Tenth-grade students at the Lina-Morgenstern-Gemeinschaftsschule in Berlin-Kreuzberg had rented a math camp with teachers at a holiday facility in Heidesee (Dahme-Spreewald). Also staying with them was a group from the region celebrating someone's 18th birthday. The young people were obviously bothered by the other guests from Berlin, some of whom were obviously of Muslim faith and wore headscarves.
According to the police, the school class from this group was racially abused and threatened on the night of Sunday. Officials said they were able to prevent a physical altercation. According to the Berlin education administration, the young people were drunk and some masked.
After the racist insults, state security is now investigating the crime. It is about the accusation of hate speech and threat. The identities of 28 people had been determined, said a police spokeswoman for the dpa on Monday. It is still unclear whether all of them are suspects. Questioning the students about what happened will take some time. Police officers had already questioned the first witnesses during the night.
After the incident, the class drove back to Berlin early on Sunday, and some parents picked up their children on site. A spokesman for the education administration spoke of an isolated case, there was no accumulation of such events. He is not aware of any other recent case, the spokesman said.
According to the Turkish Federation in Berlin-Brandenburg, such cases are nothing new. "We get something like that more often," said spokeswoman Ayse Demir. Racism has increased in all areas of society, said the spokeswoman, including public transport, for example. However, it makes her particularly sad when children and young people are affected by hostilities of this kind. In this context, Demir called for a broader sensitization on the part of politicians.

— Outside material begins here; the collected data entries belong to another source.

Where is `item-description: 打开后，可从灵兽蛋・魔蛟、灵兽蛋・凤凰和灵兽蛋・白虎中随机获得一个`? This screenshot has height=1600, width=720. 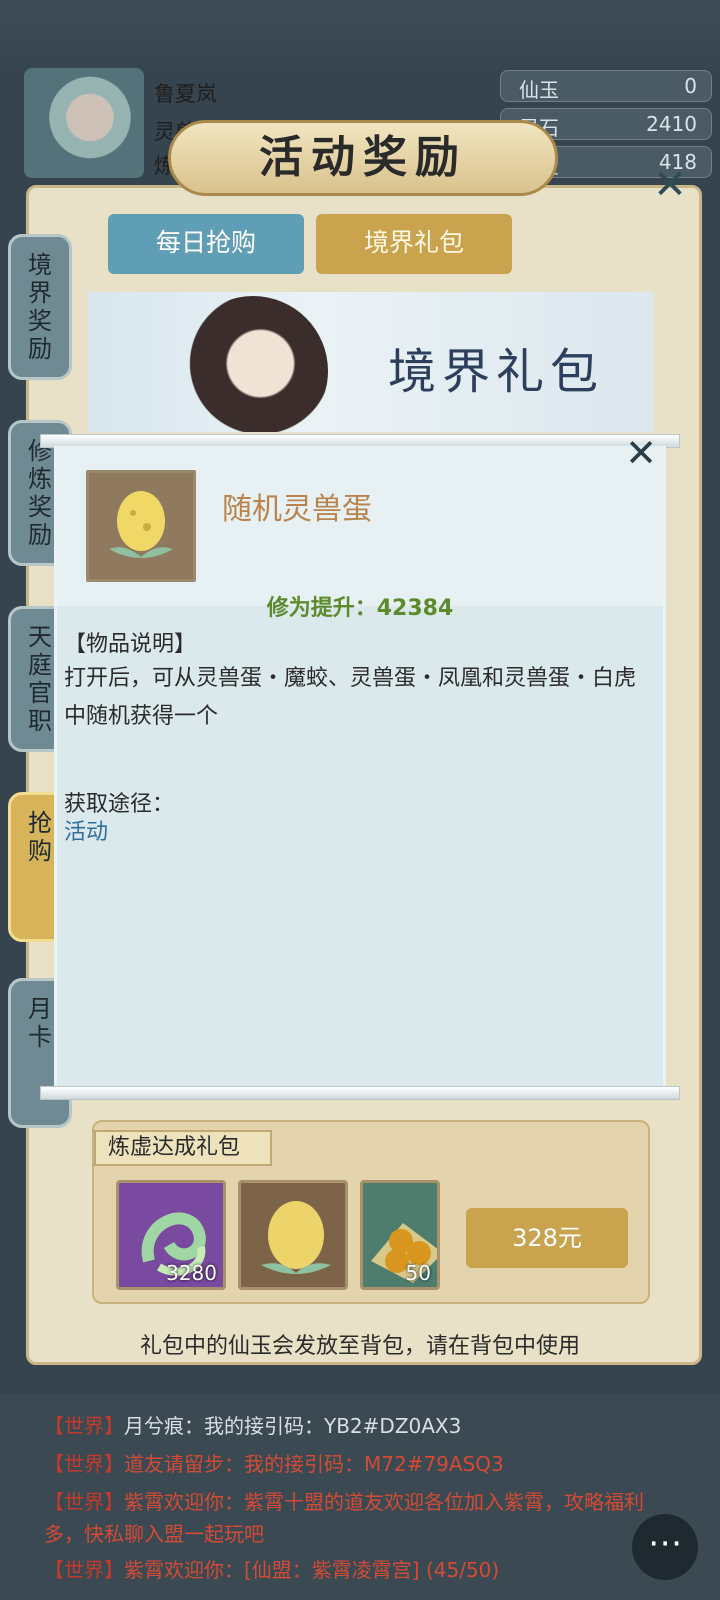 item-description: 打开后，可从灵兽蛋・魔蛟、灵兽蛋・凤凰和灵兽蛋・白虎中随机获得一个 is located at coordinates (350, 698).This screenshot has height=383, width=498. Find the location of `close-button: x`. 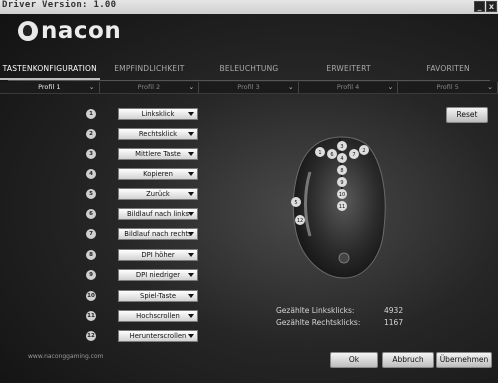

close-button: x is located at coordinates (492, 6). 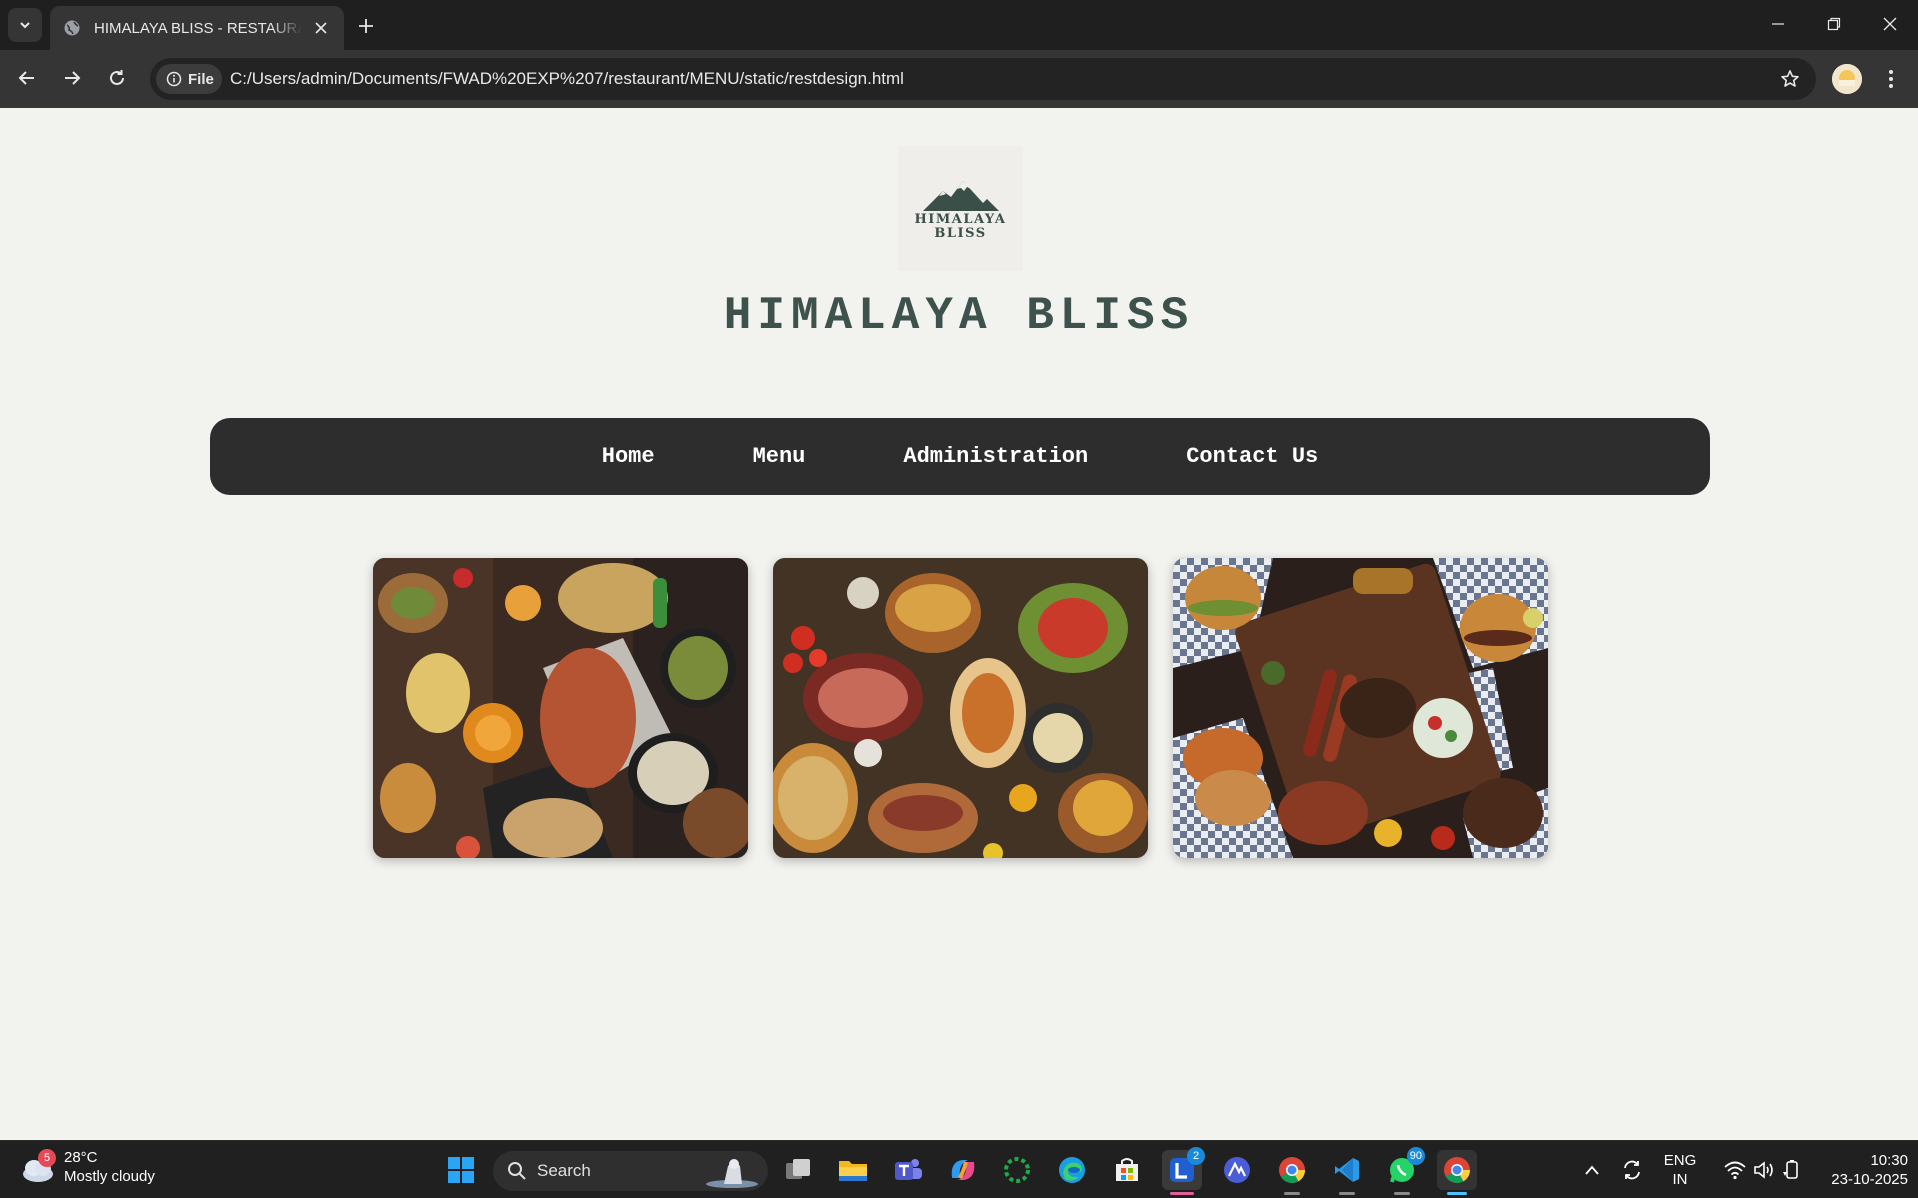 What do you see at coordinates (201, 79) in the screenshot?
I see `site-chip-label: File` at bounding box center [201, 79].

Berlin's education senator Katharina Günther-Wünsch promised quick help to the young people in Berlin. "Today we will be offering the school students and their parents appointments for psychological processing of what happened." The crisis and intervention team of the school psychology and inclusion educational advice and support centers was informed immediately, according to the CDU politician.
The facility in Heidesee is a former GDR children's holiday camp and is still operated as a children's and youth facility. It offers, among other things, class and day care center trips, club trips with children and young people as well as families. The manager of the resort, Nora Runneck, was dismayed. "We strongly condemn any form of xenophobia and racism." In her five years as an employee, there had never been such an incident.
Mayor Björn Langner (independent) said: "We will work to ensure that racist and discriminatory behavior has no place in our community and that everyone, regardless of origin, religion and skin color, is welcome." Brandenburg's Interior Minister Michael Stübgen (CDU) called the incident "unacceptable".
The designated Brandenburg Minister of Education, State Secretary Steffen Freiberg, was "shaken". "Racist attacks - including verbal ones - are not to be tolerated, I will counter them resolutely." According to Freiberg, he is counting on the police to identify the perpetrators promptly and the judiciary to examine the criminal consequences.
The Federal Government Commissioner for the East, Carsten Schneider (SPD), called for clarification and consequences for the young people involved. "Creating a climate of openness is the common task of all of us," he told the editorial network Germany (RND). Parental support is also needed. If this does not succeed, there is a risk of a division in society.
Norman Heise, chairman of the State Parents' Committee in Berlin, expressed respect for teachers and students who "reacted calmly and calmly to the racist insults." The departure of the class had "prevented worse".